Begin Listing

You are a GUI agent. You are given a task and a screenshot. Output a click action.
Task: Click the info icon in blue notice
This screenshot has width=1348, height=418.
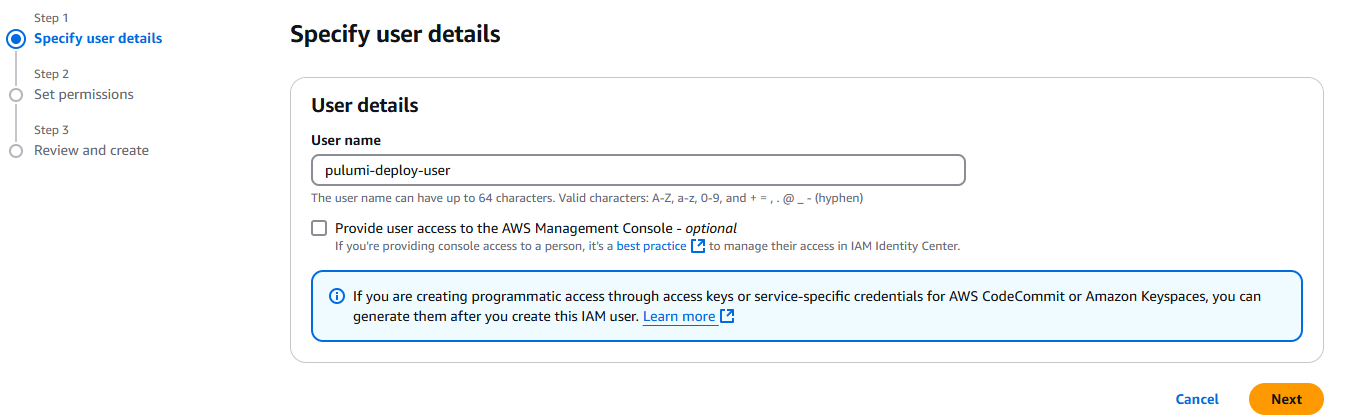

End Listing
Begin Listing

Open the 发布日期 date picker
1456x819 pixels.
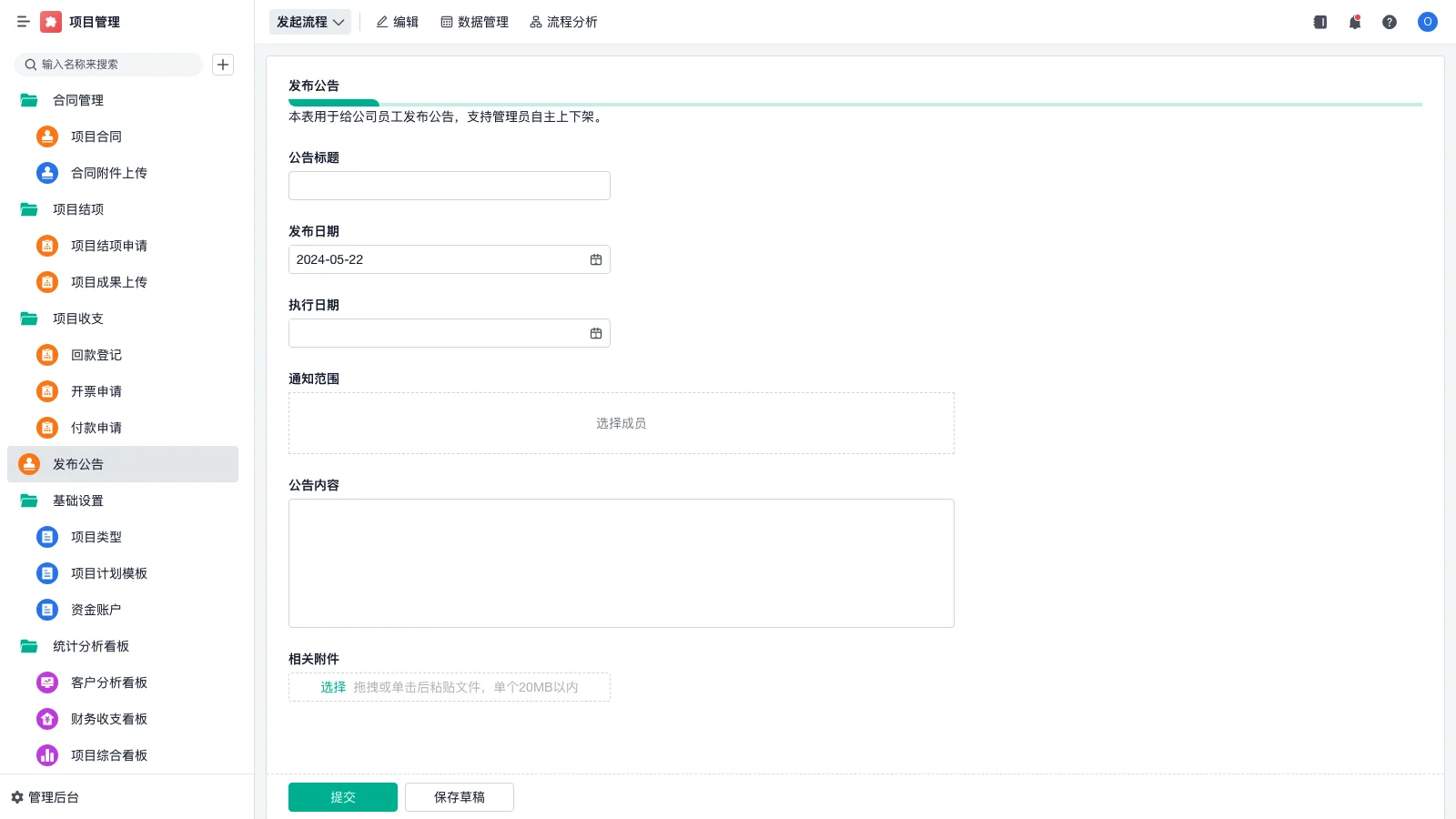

End Listing

Rewrite the lines starting at "You are a GUI" and ending at "This screenshot has width=1348, height=418.", substituting "image" for every occurrence of "screenshot" and leaving all else as it is.

- Full output -
You are a GUI agent. You are given a task and a image. Output a click action.
Task: Click the info icon in blue notice
This image has width=1348, height=418.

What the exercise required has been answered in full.